● **Task directions**
Search the listing below for the line containing "The width and height of the screenshot is (1528, 784).". From there through the line containing "Task: Select the checkbox for post 1", transcribe every line exactly, both ends included.
[Opening Record extracts section]
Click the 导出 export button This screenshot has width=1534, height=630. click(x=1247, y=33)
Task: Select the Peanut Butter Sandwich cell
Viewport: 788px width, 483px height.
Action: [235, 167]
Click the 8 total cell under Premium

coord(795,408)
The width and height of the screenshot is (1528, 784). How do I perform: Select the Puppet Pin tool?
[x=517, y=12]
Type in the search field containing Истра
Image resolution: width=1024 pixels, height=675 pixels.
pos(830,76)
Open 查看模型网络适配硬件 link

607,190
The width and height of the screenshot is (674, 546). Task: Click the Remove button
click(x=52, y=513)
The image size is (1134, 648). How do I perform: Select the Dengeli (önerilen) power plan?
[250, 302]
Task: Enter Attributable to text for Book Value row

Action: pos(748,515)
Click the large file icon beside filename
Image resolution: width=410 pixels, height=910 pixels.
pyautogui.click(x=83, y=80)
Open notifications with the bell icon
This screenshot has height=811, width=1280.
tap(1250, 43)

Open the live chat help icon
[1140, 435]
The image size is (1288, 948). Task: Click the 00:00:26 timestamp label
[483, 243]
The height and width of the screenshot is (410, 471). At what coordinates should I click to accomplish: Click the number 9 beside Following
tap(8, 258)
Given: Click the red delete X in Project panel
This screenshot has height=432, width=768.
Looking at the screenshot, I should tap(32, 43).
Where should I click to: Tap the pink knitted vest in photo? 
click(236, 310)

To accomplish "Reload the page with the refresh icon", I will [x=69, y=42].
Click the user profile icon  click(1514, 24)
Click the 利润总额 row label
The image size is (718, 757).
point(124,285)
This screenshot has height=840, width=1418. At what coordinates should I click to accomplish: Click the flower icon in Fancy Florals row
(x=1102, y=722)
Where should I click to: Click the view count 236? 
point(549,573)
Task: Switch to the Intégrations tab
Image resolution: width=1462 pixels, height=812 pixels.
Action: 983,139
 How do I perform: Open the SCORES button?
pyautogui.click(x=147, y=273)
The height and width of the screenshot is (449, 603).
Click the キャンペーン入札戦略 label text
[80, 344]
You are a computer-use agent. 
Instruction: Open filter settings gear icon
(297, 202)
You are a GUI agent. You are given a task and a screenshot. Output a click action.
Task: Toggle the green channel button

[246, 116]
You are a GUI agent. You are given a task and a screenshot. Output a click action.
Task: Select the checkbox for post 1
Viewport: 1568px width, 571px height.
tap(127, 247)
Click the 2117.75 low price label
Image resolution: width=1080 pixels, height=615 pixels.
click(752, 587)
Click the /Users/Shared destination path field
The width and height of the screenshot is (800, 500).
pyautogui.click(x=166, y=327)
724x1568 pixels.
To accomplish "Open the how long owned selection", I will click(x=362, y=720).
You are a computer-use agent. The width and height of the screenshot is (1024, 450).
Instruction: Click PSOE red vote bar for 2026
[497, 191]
[Closing Record extracts section]
● **Response to the task**
The width and height of the screenshot is (1528, 784). How do I perform: Select the Puppet Pin tool?
[x=517, y=12]
Type in the search field containing Истра
Image resolution: width=1024 pixels, height=675 pixels.
pos(830,76)
Open 查看模型网络适配硬件 link

607,190
The width and height of the screenshot is (674, 546). Task: Click the Remove button
click(x=52, y=513)
The image size is (1134, 648). How do I perform: Select the Dengeli (önerilen) power plan?
[250, 302]
Task: Enter Attributable to text for Book Value row

Action: pos(748,515)
Click the large file icon beside filename
Image resolution: width=410 pixels, height=910 pixels.
pyautogui.click(x=83, y=80)
Open notifications with the bell icon
This screenshot has height=811, width=1280.
tap(1250, 43)

Open the live chat help icon
[1140, 435]
The image size is (1288, 948). Task: Click the 00:00:26 timestamp label
[483, 243]
The height and width of the screenshot is (410, 471). At what coordinates should I click to accomplish: Click the number 9 beside Following
tap(8, 258)
Given: Click the red delete X in Project panel
This screenshot has height=432, width=768.
Looking at the screenshot, I should tap(32, 43).
Where should I click to: Tap the pink knitted vest in photo? 
click(236, 310)

To accomplish "Reload the page with the refresh icon", I will [x=69, y=42].
Click the user profile icon  click(1514, 24)
Click the 利润总额 row label
The image size is (718, 757).
point(124,285)
This screenshot has height=840, width=1418. At what coordinates should I click to accomplish: Click the flower icon in Fancy Florals row
(x=1102, y=722)
Where should I click to: Click the view count 236? 
point(549,573)
Task: Switch to the Intégrations tab
Image resolution: width=1462 pixels, height=812 pixels.
Action: 983,139
 How do I perform: Open the SCORES button?
pyautogui.click(x=147, y=273)
The height and width of the screenshot is (449, 603).
Click the キャンペーン入札戦略 label text
[80, 344]
You are a computer-use agent. 
Instruction: Open filter settings gear icon
(297, 202)
You are a GUI agent. You are given a task and a screenshot. Output a click action.
Task: Toggle the green channel button

[246, 116]
You are a GUI agent. You are given a task and a screenshot. Output a click action.
Task: Select the checkbox for post 1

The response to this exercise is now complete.